__EXERCISE DESCRIPTION__: Gather all lines in the entries that include the word "icon".
====================
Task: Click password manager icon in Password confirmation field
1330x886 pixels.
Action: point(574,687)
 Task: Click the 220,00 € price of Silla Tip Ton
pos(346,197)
====================
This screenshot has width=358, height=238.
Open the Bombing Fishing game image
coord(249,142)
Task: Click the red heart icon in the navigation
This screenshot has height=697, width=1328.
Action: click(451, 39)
====================
__EXERCISE SOLUTION__:
Task: Click password manager icon in Password confirmation field
Task: Click the red heart icon in the navigation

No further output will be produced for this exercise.